**Goal of the exercise**
Transcribe the section of the tmap passage below that opens with the words containing "The argument breaks" and closes with "0.6, 0.8, 1.0)))".

**Source document**
You can also change the number of breaks by setting n=.
The default is n=5. Rather than quintiles, you can show
quartiles using n=4
tm_shape(saccitytracts) +
tm_polygons(fill = "pwh",
fill.scale = tm_scale(style = "quantile",
n = 4))

The argument breaks = allows you to manually set the
breaks.
tm_shape(saccitytracts) +
tm_polygons(fill = "pwh",
fill.scale = tm_scale(breaks = c(0, 0.20, 0.4, 0.6, 0.8, 1.0)))

Check out this breakdown of the available classification styles in tmap.
You can overlay multiple features on one map. For example, we can add
park polygons on top of city tracts, providing a visual association
between parks and percent white. You will need to add two
tm_shape() functions each for saccitytracts and
parks.
tm_shape(saccitytracts) +
tm_polygons(fill = "pwh",
fill.scale = tm_scale(style = "quantile",
n = 4)) +
tm_shape(parks) +
tm_polygons(fill = "green")

**Data extract**
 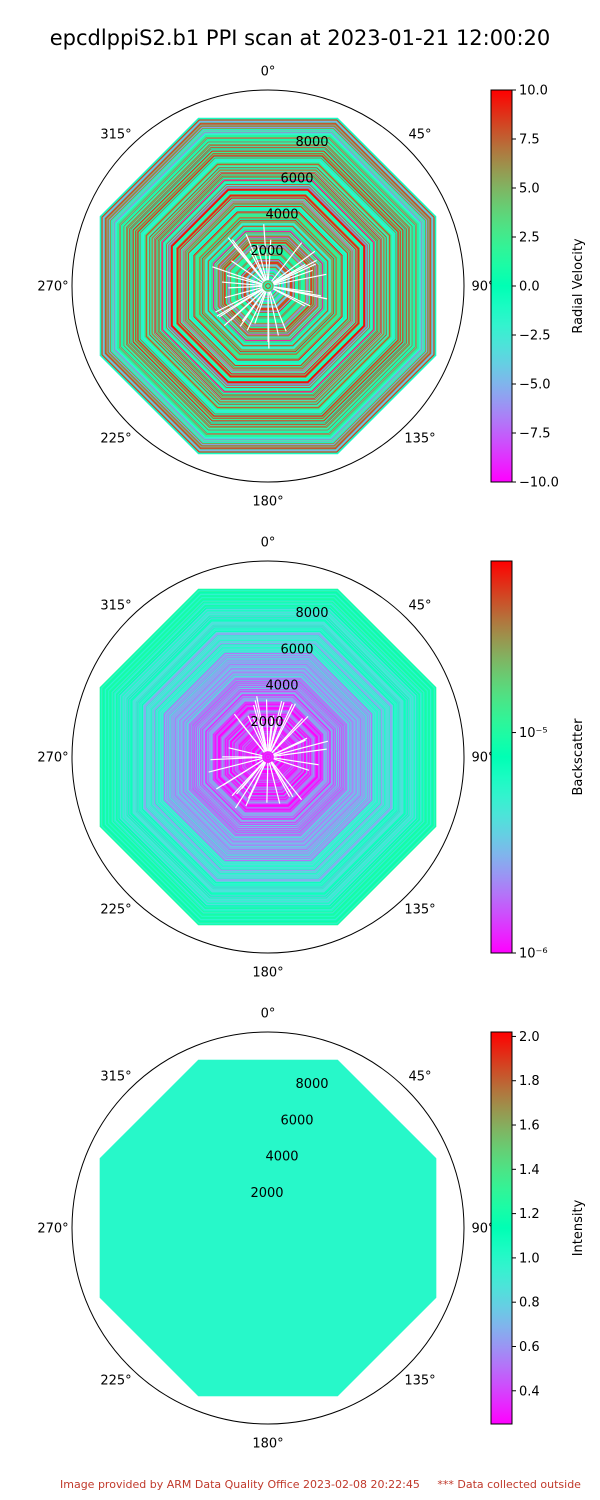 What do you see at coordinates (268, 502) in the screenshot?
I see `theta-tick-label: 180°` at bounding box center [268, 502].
--
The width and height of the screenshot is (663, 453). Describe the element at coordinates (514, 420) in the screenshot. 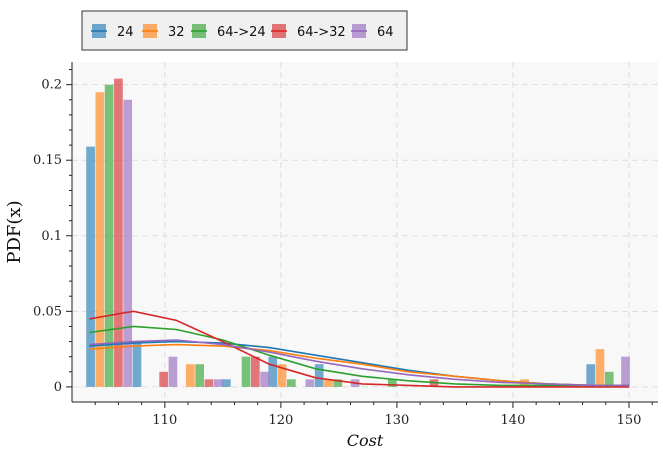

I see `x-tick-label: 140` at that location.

**Problem solution**
The argument breaks = allows you to manually set the
breaks.
tm_shape(saccitytracts) +
tm_polygons(fill = "pwh",
fill.scale = tm_scale(breaks = c(0, 0.20, 0.4, 0.6, 0.8, 1.0)))